### BRIEF
Please convert the lines from the one containing "Tap Room A03" through the last line into a Markdown table with the columns "No." and "Text", skipping blank lines.

++++ DATA LISTING

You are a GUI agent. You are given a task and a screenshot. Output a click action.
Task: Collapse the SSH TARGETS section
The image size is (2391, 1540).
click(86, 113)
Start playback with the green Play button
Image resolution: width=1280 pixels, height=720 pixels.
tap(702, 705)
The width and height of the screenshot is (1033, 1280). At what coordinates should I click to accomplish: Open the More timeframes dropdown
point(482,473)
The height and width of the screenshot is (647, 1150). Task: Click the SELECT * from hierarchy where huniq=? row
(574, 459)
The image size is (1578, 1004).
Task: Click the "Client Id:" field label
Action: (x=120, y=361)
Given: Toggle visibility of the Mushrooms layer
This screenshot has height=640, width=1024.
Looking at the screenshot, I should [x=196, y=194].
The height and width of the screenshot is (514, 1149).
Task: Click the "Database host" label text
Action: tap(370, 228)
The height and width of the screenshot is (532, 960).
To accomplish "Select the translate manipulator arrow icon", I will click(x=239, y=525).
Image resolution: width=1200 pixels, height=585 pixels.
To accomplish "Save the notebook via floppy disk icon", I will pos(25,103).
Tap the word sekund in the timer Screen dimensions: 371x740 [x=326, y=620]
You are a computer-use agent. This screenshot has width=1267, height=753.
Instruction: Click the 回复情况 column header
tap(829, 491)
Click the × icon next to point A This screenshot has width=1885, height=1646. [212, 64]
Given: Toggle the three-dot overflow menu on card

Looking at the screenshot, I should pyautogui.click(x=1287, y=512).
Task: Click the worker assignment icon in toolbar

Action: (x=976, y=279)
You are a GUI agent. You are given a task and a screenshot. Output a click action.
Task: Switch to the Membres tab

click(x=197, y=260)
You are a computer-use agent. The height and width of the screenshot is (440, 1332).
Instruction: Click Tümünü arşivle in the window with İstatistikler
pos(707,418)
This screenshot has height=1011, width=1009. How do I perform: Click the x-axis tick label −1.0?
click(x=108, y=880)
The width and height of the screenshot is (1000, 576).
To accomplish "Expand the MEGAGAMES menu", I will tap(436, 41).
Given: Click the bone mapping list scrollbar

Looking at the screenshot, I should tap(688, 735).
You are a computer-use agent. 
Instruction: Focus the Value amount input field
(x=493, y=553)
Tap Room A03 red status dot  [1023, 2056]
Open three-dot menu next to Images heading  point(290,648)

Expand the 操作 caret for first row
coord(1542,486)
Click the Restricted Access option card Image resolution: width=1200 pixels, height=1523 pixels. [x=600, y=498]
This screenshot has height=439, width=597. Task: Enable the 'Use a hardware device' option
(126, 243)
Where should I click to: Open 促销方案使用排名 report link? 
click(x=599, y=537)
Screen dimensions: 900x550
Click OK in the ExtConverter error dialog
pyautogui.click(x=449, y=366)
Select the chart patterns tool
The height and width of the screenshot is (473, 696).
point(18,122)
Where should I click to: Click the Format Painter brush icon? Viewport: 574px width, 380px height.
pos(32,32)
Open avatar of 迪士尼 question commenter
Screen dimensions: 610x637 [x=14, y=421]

++++++++

### WRITTEN REPLY
| No. | Text |
|---|---|
| 1 | Tap Room A03 red status dot  [1023, 2056] |
| 2 | Open three-dot menu next to Images heading  point(290,648) |
| 3 | Expand the 操作 caret for first row |
| 4 | coord(1542,486) |
| 5 | Click the Restricted Access option card Image resolution: width=1200 pixels, height=1523 pixels. [x=600, y=498] |
| 6 | This screenshot has height=439, width=597. Task: Enable the 'Use a hardware device' option |
| 7 | (126, 243) |
| 8 | Where should I click to: Open 促销方案使用排名 report link?  |
| 9 | click(x=599, y=537) |
| 10 | Screen dimensions: 900x550 |
| 11 | Click OK in the ExtConverter error dialog |
| 12 | pyautogui.click(x=449, y=366) |
| 13 | Select the chart patterns tool |
| 14 | The height and width of the screenshot is (473, 696). |
| 15 | point(18,122) |
| 16 | Where should I click to: Click the Format Painter brush icon? Viewport: 574px width, 380px height. |
| 17 | pos(32,32) |
| 18 | Open avatar of 迪士尼 question commenter |
| 19 | Screen dimensions: 610x637 [x=14, y=421] |